Entweder ist es Wortbruch oder ein Missverständnis. Zum zweiten Mal hält Wladimir Putin nicht ein, was er der Kanzlerin im Ukraine-Konflikt angekündigt hatte. Erst hatte er einer Kontaktgruppe zugestimmt, dann einen Teilabzug seiner Truppen an der Grenze zugesichert. Beide Male folgten den Worten keine Taten. Ein Verständigungsproblem scheidet aus. Merkel spricht russisch, Putin deutsch. Putin hält Merkel hin. Ein böses Spiel, zu dem die Kanzlerin unmöglich länger gute Miene machen kann.
Das Misstrauen nimmt spürbar zu. Außerhalb Deutschlands, vor allem in Osteuropa, wird das enge Verhältnis zu Moskau kritisch beäugt; umso mehr, je länger Erfolge ausbleiben und die Mittlerrolle brotlose Kunst ist. Polens Regierungschef hält eine russische Ukraine-Invasion für möglich und mahnt, die Politik müsse Vorrang vor der Wirtschaft haben – eine Warnung, dass in Berlin Naivlinge oder eigennützige Geschäftemacher das Sagen haben.
Man kann die Sorgen von Polen, Balten und Tschechen nicht einfach abhaken.
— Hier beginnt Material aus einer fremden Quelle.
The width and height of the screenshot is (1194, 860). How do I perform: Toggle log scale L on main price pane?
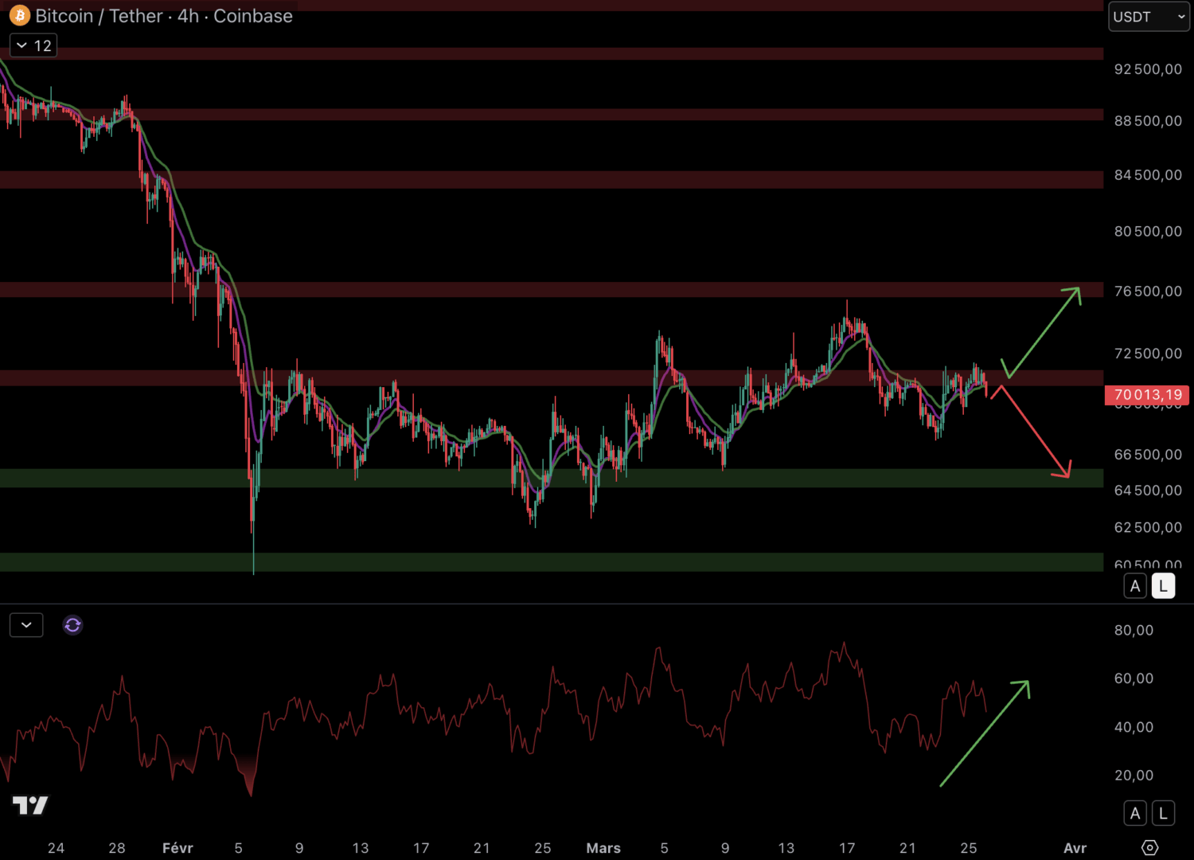coord(1163,586)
Zum einen haben sich die russischen Streitkräfte modernisiert; sie sind in der Lage, einen konventionellen Krieg zu führen. Zum anderen lässt Putin es an vertrauensbildenden Maßnahmen fehlen. Darum ist die Frage so wichtig, ob er einen Teil seiner Truppen an der Grenze abzieht oder nicht.
Es ist denkbar, dass in Moskau zwei Lager miteinander ringen: Die einen begnügen sich mit der Krim, die anderen greifen nach der ganzen Ukraine, wohlwissend, dass die Nato auf eine Invasion nicht mit einem Krieg antworten würde. Es gibt also noch eine dritte Erklärung für Putins Verhalten: Was ist, wenn er nicht Herr des Verfahrens ist? Das wäre höchst beunruhigend. Denn ohne oder gar gegen Russland kommt die Ukraine nicht zur Ruhe.
Es droht die Militarisierung der Außenpolitik. Die Nato fühlt sich durch die Ukraine-Krise auf den Plan gerufen. Wenn sie ihre Präsenz in Osteuropa verstärkt, empfinden es die Russen ihrerseits als Eskalation. In jedem Fall wird die Nato die Krise zum Anlass nehmen, Strategie und Bewaffnung auf den Prüfstand zu stellen. Bald könnte die Landesverteidigung wieder die erste Priorität sein, auch der Bundeswehr.